(Required action)
Repeat the following data exactly, omitting pictures.

[Stored data]
━━━━━━━━━━━━━━━━━━━━

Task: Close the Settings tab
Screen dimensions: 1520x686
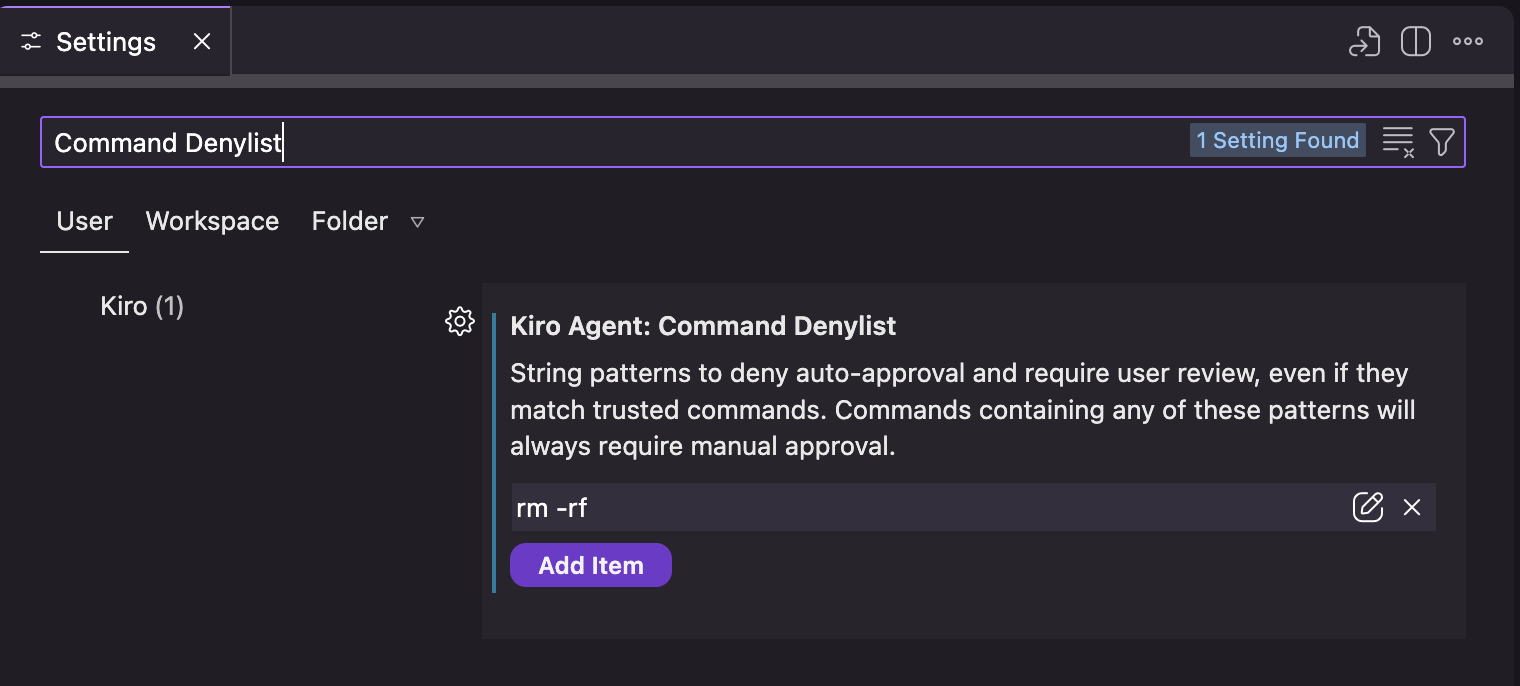Action: click(x=202, y=41)
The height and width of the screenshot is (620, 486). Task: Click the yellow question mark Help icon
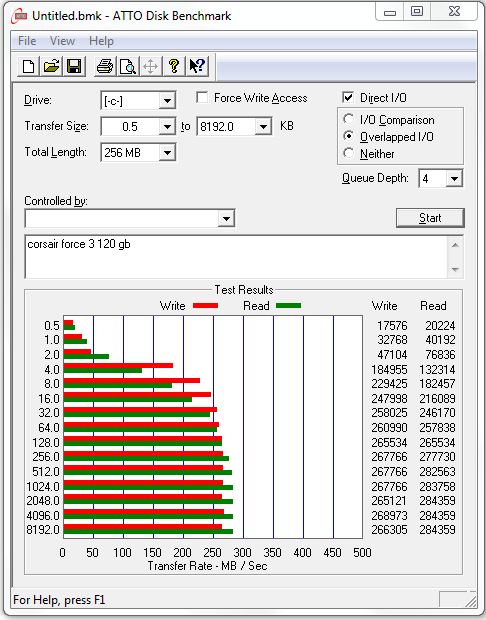tap(174, 66)
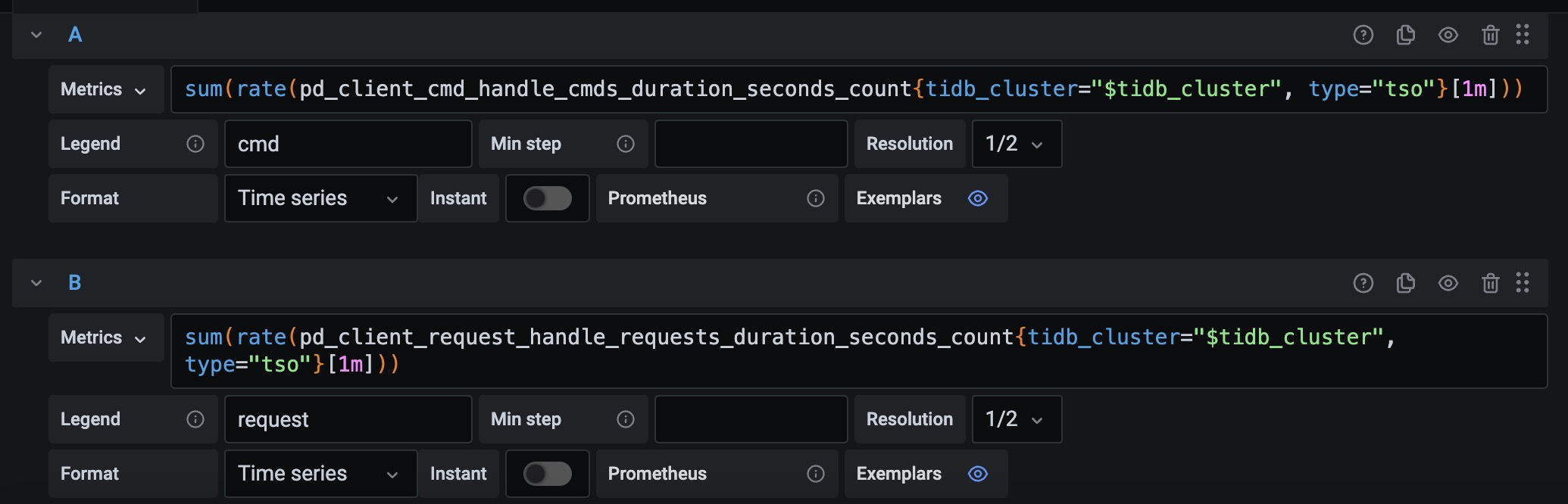Duplicate query A
The width and height of the screenshot is (1568, 504).
tap(1405, 35)
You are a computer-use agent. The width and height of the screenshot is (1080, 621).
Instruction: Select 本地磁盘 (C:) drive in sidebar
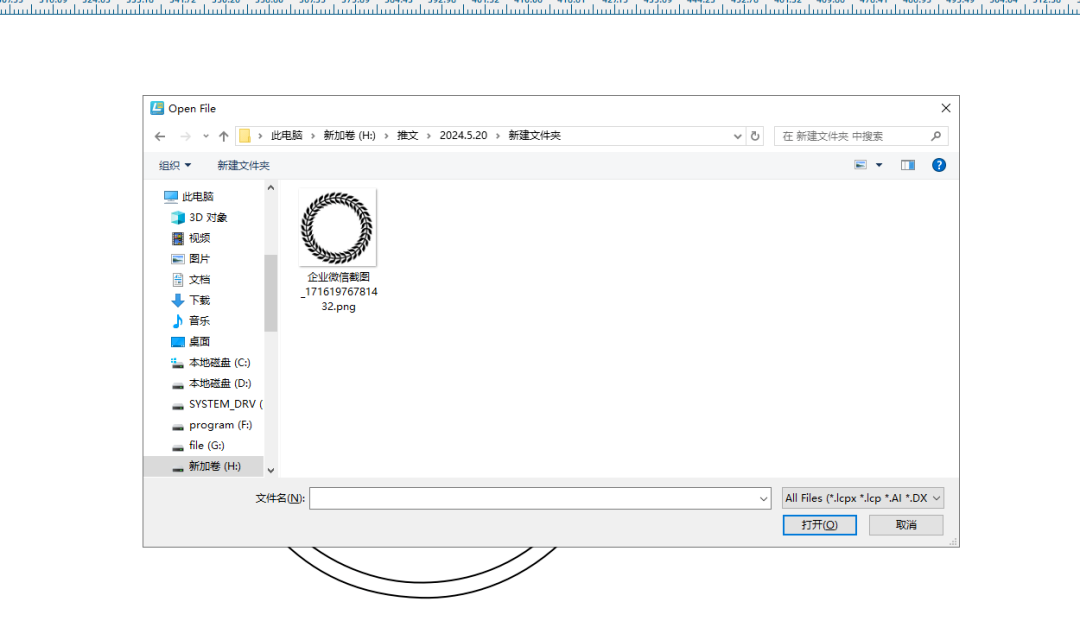click(x=219, y=363)
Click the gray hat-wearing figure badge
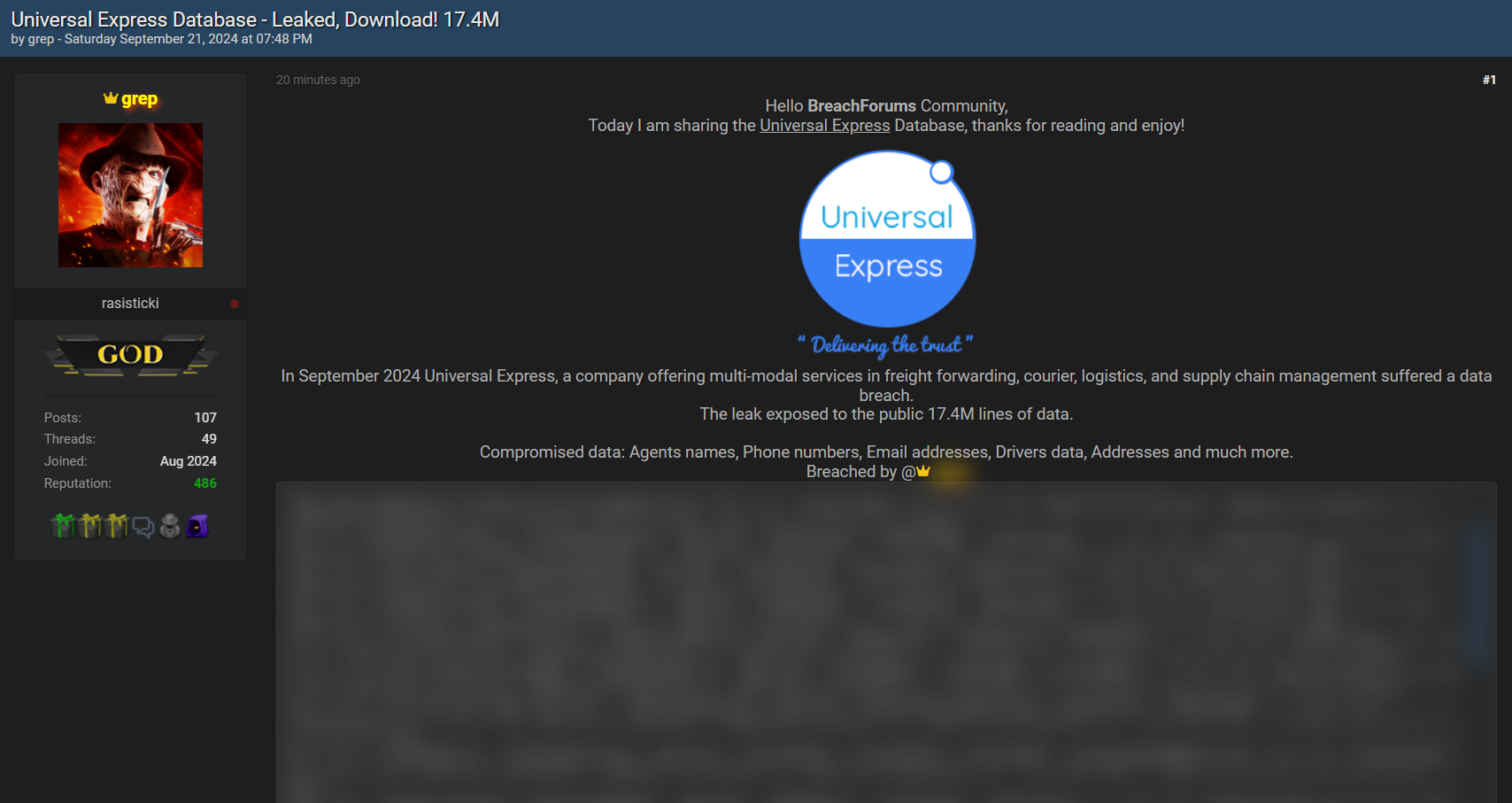This screenshot has height=803, width=1512. click(x=170, y=526)
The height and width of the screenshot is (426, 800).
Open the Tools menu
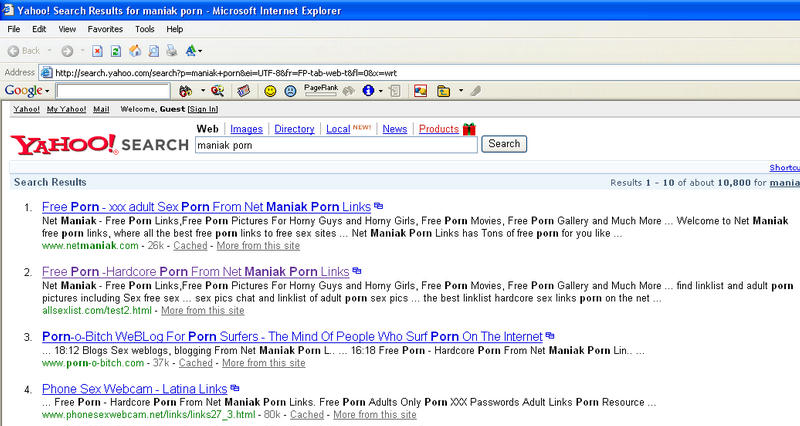pyautogui.click(x=145, y=29)
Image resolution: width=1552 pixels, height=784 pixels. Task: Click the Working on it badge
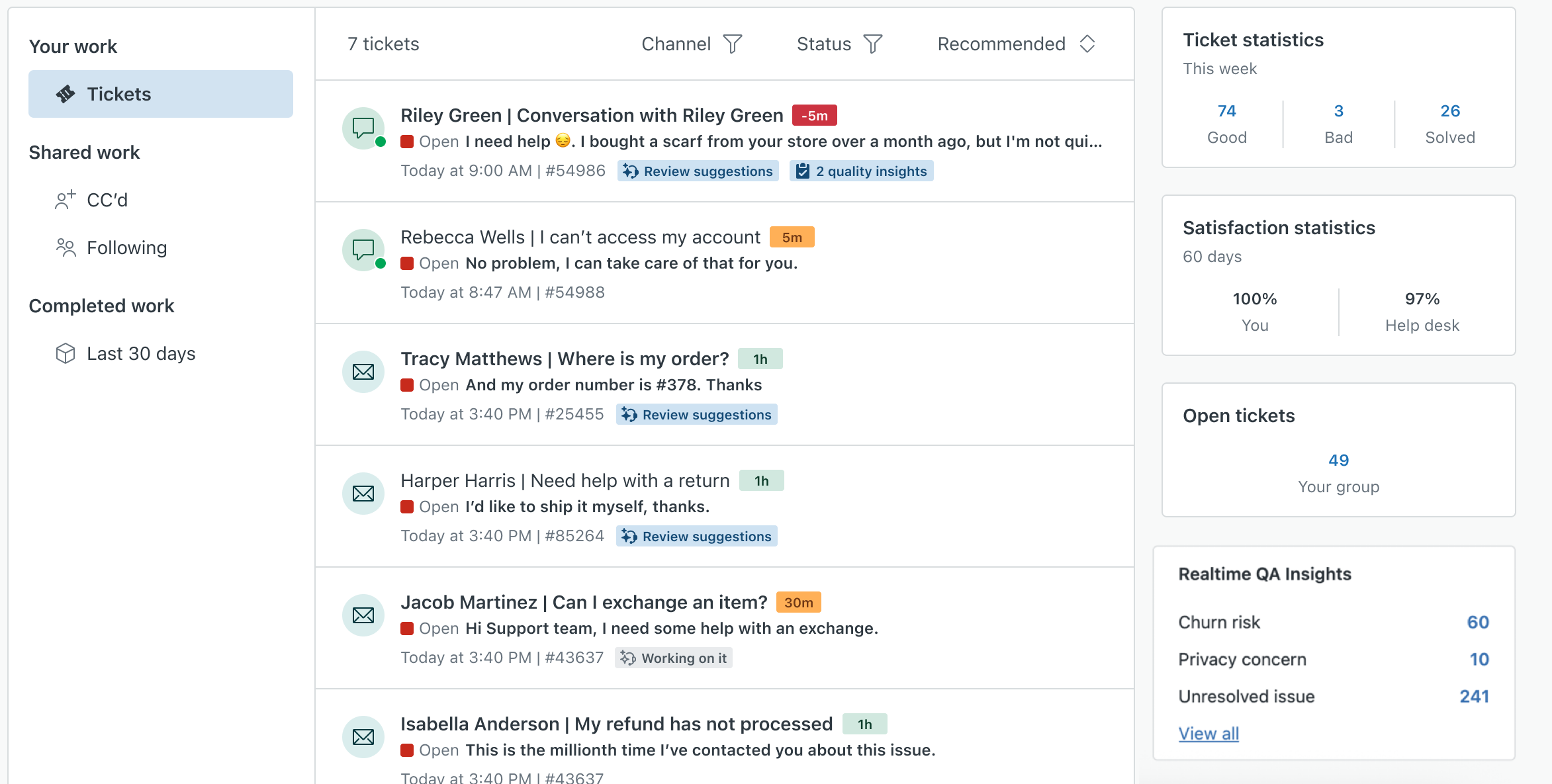(x=674, y=658)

━━━━━━━━━━━━━━━━━━━━

(Exercise answer)
Task: Close the Settings tab
Screen dimensions: 1520x686
Action: click(x=202, y=41)
The height and width of the screenshot is (620, 486). Task: Click the yellow question mark Help icon
tap(174, 66)
Duplicate query A
The width and height of the screenshot is (1568, 504).
tap(1405, 35)
You are a computer-use agent. The width and height of the screenshot is (1080, 621).
Instruction: Select 本地磁盘 (C:) drive in sidebar
click(x=219, y=363)
Click the gray hat-wearing figure badge
This screenshot has height=803, width=1512. click(x=170, y=526)
The height and width of the screenshot is (426, 800).
Open the Tools menu
pyautogui.click(x=145, y=29)
Image resolution: width=1552 pixels, height=784 pixels. Task: Click the Working on it badge
(x=674, y=658)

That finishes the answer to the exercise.